# Exercise aim
Where the line containing "Task: Join the r/Maplestory community" appears in the records below, begin there and write out each line exactly until the last one, and nothing more.

----------------------------------------

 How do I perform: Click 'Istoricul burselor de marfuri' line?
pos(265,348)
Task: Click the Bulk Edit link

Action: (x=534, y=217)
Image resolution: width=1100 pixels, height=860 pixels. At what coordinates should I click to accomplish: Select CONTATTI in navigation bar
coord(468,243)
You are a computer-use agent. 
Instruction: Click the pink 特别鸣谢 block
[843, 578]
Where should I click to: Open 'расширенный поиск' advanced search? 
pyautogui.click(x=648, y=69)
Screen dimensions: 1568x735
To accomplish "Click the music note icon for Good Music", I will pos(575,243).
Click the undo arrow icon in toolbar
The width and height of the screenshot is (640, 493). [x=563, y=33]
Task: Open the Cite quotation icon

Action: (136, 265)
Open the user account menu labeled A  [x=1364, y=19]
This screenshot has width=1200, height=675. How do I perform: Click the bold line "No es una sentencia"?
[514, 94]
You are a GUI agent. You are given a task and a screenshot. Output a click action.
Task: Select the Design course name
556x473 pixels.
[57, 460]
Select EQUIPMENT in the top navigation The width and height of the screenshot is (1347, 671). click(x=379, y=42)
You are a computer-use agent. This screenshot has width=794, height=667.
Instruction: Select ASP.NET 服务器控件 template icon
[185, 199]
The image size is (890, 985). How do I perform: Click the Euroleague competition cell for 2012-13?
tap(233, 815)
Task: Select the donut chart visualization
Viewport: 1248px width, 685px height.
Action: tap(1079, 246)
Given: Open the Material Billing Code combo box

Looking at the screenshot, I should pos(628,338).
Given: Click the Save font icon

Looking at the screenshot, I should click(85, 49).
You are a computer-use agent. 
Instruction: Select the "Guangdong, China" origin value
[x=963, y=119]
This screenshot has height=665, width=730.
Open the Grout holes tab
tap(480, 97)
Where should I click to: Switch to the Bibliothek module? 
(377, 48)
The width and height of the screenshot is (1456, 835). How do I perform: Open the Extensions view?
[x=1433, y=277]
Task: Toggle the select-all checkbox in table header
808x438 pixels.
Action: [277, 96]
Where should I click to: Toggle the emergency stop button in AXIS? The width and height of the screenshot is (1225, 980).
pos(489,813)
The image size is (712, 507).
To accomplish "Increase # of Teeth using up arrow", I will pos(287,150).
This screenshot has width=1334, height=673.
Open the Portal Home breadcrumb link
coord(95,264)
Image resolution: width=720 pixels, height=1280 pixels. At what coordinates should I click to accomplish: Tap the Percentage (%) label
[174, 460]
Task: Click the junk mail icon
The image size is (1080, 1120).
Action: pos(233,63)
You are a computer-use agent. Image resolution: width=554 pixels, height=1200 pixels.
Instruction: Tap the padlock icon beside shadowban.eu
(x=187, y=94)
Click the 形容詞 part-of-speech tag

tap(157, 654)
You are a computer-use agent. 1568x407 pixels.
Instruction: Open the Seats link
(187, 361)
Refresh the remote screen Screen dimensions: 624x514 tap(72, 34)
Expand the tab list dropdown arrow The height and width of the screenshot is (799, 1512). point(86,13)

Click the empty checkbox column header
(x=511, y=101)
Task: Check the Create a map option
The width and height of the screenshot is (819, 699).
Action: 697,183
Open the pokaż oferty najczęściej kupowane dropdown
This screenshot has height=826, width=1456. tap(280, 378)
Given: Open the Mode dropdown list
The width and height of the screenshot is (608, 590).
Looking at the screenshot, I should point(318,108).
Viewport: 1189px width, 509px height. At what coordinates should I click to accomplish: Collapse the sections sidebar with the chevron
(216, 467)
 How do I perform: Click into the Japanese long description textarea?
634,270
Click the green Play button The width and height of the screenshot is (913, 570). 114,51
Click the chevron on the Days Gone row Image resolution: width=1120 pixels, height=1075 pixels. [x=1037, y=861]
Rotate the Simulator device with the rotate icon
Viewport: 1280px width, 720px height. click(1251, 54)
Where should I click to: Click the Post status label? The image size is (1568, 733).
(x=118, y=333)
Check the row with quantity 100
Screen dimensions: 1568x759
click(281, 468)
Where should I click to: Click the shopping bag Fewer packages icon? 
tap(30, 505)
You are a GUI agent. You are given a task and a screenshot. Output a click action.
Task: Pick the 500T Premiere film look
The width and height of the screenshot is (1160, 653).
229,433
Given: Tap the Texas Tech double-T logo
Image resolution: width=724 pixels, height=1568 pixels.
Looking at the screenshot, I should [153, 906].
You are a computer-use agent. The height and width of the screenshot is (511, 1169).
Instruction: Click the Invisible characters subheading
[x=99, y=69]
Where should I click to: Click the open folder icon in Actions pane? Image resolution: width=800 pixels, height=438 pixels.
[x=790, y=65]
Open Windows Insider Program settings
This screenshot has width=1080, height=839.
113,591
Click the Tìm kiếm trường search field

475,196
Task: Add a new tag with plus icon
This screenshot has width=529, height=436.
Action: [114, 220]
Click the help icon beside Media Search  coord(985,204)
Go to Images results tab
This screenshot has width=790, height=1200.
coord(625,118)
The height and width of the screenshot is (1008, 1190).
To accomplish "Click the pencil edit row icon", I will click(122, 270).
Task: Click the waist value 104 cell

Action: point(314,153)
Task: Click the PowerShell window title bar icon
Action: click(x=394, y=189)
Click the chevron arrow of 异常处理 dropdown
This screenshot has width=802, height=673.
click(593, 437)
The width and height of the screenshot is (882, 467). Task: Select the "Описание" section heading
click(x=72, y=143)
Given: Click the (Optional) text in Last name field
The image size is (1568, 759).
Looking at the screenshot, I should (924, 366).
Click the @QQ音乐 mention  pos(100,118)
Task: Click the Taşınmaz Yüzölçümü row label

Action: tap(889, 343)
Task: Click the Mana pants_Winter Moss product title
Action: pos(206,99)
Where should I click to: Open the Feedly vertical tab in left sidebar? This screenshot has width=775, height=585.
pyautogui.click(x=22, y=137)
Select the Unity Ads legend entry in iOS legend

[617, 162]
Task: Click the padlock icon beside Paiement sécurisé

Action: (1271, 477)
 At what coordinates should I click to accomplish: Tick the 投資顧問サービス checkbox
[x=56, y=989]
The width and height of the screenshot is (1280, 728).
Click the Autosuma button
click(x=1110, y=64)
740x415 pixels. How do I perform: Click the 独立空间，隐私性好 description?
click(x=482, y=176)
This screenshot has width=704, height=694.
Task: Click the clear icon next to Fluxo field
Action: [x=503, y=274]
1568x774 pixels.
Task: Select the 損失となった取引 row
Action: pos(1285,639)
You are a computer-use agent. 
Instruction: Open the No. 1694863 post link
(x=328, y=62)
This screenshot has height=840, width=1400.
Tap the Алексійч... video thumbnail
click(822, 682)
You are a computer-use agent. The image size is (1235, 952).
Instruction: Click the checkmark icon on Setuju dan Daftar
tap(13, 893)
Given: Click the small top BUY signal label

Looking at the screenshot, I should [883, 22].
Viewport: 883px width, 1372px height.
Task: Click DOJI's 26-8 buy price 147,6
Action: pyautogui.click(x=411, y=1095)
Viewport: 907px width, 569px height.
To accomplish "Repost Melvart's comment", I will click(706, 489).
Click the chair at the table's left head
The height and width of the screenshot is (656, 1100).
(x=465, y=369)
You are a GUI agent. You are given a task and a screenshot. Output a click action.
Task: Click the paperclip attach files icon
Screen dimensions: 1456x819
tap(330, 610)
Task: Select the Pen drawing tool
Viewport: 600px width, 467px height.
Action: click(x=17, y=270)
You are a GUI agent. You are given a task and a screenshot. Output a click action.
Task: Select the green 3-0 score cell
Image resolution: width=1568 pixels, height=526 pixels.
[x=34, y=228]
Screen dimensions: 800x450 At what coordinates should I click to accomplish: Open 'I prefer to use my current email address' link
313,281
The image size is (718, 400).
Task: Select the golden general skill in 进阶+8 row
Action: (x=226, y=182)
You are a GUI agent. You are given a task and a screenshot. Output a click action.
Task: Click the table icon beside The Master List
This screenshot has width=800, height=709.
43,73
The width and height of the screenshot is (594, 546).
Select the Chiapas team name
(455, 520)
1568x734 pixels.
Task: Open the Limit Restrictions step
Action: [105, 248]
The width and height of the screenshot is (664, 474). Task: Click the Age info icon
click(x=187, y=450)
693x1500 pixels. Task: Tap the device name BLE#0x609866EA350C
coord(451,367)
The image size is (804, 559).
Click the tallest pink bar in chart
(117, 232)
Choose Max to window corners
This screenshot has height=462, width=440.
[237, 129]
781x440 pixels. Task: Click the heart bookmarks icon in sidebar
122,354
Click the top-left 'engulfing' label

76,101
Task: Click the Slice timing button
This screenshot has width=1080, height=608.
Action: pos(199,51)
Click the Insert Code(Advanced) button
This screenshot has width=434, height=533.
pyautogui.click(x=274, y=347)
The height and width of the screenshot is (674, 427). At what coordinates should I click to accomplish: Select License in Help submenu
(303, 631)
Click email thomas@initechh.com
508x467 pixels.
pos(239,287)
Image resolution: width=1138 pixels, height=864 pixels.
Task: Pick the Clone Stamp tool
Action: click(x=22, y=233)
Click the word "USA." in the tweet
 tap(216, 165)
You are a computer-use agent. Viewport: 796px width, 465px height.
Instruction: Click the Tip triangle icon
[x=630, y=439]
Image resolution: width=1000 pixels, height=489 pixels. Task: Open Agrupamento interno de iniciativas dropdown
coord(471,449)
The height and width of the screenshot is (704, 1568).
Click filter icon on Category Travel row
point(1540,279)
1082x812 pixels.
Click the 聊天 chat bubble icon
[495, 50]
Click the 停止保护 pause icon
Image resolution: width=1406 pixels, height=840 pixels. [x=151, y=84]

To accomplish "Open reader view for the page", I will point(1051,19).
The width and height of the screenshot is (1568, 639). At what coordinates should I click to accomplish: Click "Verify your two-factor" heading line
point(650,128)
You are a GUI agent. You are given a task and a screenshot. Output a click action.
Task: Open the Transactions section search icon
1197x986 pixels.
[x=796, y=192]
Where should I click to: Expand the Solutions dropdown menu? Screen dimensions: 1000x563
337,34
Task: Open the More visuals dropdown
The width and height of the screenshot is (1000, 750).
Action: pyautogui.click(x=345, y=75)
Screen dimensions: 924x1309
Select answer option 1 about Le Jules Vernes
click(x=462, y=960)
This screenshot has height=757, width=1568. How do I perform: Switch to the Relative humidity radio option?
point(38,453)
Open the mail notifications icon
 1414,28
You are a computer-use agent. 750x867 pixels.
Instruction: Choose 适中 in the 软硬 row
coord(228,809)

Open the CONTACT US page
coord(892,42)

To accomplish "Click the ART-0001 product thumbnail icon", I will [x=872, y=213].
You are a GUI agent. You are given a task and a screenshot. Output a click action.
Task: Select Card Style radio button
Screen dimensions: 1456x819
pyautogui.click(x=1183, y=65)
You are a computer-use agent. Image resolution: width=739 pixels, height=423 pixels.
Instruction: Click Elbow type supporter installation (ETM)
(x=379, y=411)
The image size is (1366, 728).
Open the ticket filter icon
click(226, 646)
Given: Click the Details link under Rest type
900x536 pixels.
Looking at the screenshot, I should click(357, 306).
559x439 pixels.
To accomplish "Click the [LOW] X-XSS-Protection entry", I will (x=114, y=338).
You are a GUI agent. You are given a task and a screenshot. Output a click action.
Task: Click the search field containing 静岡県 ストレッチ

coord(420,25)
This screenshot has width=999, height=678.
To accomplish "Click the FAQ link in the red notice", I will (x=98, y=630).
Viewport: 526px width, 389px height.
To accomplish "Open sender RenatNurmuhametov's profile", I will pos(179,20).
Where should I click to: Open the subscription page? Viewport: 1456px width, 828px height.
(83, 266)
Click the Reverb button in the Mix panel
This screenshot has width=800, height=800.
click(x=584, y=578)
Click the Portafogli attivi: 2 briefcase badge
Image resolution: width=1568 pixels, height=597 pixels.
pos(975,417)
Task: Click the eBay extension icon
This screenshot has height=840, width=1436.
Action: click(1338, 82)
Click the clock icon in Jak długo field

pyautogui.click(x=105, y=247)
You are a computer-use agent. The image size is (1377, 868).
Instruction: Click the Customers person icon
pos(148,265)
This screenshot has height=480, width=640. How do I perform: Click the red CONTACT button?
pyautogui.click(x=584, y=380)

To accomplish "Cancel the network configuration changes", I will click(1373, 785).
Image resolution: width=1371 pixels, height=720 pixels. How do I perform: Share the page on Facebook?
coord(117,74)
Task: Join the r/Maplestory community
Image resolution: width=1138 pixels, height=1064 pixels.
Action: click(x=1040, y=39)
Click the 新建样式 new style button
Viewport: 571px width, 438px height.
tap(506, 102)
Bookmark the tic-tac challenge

----------------------------------------

# Response area
Task: Join the r/Maplestory community
Image resolution: width=1138 pixels, height=1064 pixels.
Action: click(x=1040, y=39)
Click the 新建样式 new style button
Viewport: 571px width, 438px height.
tap(506, 102)
Bookmark the tic-tac challenge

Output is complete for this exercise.